We’ve grown up with search engines and tend to use them in a very specific way. We quickly got used to boiling our questions down to one, two or three keywords and entering these into search engines in artificial ways until it produced the results we were after. This method of searching is completely different to how we would ask questions in real life.
Over time, how we search online has got more complicated, and now includes things like voice search on mobile and smart devices that more accurately reflect the intricacies of human speech. Search engines have needed to keep pace with this and return relevant results. Google completely overhauled its processing engine, Hummingbird, and has been progressively testing and including machine learning elements to help it process these queries at scale.

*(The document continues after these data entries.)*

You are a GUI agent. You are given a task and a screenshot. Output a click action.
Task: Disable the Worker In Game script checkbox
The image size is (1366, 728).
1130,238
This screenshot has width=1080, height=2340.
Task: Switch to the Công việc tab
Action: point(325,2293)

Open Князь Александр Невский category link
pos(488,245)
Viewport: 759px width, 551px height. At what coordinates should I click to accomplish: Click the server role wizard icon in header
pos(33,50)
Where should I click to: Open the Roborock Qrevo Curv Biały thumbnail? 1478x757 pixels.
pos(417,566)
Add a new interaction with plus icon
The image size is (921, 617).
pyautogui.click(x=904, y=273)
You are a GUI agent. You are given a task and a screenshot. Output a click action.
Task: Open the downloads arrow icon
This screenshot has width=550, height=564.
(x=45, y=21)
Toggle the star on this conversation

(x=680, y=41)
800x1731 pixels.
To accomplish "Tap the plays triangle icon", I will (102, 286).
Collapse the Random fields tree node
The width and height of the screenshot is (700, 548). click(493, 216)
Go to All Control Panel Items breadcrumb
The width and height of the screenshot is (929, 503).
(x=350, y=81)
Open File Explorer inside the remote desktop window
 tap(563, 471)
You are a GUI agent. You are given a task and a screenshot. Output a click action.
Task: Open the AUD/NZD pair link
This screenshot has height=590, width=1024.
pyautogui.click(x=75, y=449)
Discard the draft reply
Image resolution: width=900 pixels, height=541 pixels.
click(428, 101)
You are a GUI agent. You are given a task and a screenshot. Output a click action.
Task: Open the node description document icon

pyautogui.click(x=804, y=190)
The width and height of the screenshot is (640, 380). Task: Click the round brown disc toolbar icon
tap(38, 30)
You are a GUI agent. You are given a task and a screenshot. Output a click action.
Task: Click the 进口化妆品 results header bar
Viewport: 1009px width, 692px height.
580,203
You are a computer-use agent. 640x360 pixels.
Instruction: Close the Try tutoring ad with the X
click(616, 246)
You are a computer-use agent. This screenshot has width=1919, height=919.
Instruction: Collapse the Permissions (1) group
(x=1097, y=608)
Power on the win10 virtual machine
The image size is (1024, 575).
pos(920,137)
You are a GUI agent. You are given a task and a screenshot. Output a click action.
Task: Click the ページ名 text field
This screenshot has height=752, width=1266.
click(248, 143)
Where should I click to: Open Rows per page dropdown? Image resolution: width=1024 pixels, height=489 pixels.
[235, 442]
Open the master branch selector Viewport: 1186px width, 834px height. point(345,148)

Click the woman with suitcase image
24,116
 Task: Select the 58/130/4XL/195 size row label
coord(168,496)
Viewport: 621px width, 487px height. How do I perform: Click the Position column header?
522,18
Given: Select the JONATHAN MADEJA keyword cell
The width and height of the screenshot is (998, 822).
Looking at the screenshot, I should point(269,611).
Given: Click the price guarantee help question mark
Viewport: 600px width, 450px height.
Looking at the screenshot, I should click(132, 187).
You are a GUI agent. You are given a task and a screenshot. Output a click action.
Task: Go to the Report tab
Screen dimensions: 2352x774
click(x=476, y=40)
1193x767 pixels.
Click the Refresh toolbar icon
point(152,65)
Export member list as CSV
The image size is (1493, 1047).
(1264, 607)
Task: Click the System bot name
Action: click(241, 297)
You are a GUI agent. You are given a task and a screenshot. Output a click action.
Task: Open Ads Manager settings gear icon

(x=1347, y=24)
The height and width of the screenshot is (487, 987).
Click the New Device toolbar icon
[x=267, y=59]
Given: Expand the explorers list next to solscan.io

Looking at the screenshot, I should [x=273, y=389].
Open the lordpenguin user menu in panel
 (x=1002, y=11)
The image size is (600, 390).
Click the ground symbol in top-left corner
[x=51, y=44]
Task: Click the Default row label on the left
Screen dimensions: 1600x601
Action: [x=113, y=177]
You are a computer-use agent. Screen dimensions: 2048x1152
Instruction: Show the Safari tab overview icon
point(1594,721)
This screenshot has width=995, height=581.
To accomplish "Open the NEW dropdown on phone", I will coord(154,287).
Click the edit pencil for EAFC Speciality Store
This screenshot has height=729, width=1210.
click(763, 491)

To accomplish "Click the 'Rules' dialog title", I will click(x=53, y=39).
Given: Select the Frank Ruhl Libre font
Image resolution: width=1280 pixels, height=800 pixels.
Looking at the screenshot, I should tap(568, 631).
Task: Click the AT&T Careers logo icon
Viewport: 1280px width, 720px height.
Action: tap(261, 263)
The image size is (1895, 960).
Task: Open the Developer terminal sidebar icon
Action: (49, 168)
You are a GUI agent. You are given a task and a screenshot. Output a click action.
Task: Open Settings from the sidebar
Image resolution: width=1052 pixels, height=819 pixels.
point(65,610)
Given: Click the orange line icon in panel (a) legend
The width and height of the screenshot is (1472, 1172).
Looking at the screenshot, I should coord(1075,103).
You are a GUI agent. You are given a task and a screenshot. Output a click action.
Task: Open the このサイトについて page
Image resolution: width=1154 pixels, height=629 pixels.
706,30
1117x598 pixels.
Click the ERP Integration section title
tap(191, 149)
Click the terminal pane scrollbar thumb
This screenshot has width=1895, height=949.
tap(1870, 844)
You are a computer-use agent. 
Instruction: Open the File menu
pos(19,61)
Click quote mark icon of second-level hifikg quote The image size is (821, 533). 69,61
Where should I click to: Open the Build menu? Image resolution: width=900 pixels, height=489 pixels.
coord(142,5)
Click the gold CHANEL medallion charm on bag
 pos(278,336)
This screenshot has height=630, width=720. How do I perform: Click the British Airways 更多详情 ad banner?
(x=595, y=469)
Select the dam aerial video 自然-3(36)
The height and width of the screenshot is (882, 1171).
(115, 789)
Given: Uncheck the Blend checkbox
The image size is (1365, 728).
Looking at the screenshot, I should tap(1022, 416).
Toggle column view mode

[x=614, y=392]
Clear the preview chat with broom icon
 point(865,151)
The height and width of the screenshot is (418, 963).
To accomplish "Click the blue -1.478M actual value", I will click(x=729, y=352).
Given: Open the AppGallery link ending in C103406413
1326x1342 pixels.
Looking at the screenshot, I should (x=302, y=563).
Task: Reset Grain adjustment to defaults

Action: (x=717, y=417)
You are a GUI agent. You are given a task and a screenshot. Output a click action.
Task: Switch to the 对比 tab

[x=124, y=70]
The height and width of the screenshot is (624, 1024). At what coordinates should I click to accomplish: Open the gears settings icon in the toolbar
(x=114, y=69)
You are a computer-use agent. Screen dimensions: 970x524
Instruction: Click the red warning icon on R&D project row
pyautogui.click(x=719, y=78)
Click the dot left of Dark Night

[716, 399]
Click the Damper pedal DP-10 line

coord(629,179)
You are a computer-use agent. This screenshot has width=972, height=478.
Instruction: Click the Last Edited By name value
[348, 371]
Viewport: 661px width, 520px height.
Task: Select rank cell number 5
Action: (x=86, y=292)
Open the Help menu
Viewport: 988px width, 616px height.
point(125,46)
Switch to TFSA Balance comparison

BERT is a new development in machine learning, intended to help Google understand the correct context of complicated, natural language queries and return more relevant results to users.
How does it work?
Machine learning programmes have to 'train' themselves using time and data. Typically, initial results are a bit sketchy, and then improve significantly with more data and the longer the program runs.
For example, here’s Google’s DeepMind Q-Learning teaching itself to play Atari Breakout. At first, it’s a bit rubbish, but after four hours it figures out a tactic to get the best score.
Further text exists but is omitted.